● **Material for the task**

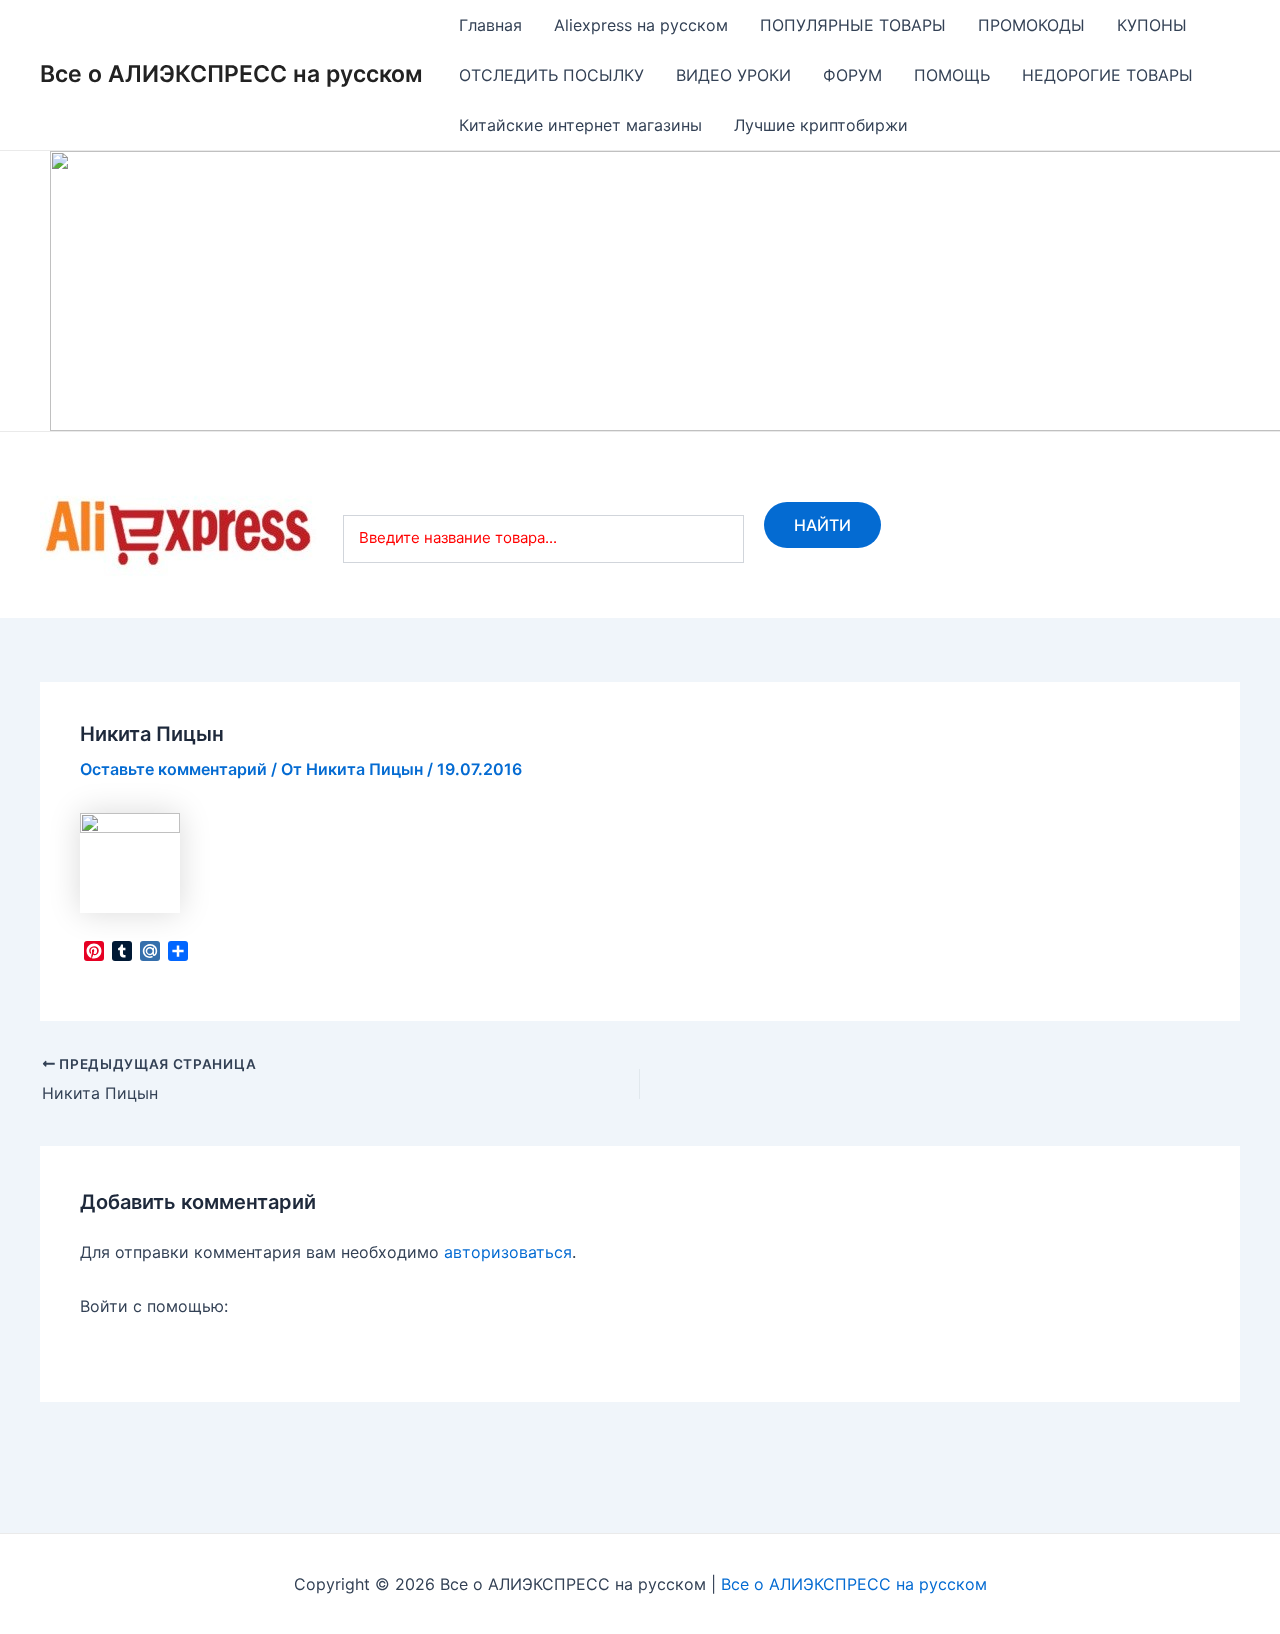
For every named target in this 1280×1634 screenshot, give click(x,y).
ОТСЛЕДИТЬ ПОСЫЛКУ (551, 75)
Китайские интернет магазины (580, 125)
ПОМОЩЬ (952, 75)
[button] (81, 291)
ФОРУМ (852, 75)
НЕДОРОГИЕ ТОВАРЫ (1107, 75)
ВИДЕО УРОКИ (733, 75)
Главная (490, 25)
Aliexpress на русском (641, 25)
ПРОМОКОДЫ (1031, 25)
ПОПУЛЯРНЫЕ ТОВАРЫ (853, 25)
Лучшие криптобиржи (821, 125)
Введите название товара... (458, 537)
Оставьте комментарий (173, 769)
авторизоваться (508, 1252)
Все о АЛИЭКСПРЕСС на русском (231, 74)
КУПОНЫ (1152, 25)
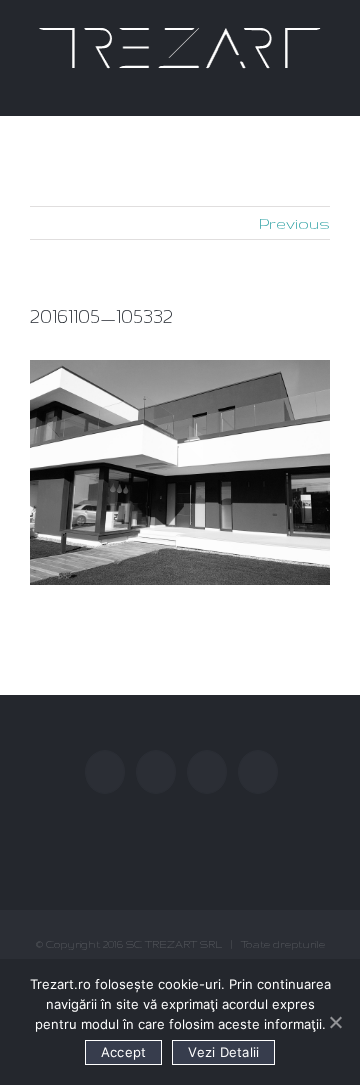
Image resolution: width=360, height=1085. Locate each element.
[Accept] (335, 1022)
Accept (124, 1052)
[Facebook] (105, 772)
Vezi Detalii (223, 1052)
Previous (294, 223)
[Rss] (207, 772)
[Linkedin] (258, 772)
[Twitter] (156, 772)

* * *

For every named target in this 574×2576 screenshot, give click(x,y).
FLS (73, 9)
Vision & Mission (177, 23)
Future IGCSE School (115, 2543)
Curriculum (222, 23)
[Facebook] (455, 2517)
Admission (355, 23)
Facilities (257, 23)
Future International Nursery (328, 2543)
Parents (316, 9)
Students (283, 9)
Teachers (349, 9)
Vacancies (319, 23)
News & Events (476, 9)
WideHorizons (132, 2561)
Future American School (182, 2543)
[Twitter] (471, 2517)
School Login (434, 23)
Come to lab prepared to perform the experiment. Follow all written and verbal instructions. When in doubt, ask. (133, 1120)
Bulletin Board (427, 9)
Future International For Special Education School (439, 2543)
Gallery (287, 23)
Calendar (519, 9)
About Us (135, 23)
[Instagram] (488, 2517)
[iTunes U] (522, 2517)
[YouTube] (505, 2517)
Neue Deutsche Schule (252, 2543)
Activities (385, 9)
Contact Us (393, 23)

● **What the exercise asks**
From the data, collect all lines where the string "School" appears.

● **Exercise answer**
Future IGCSE School (115, 2543)
Future American School (182, 2543)
School Login (434, 23)
Future International For Special Education School (439, 2543)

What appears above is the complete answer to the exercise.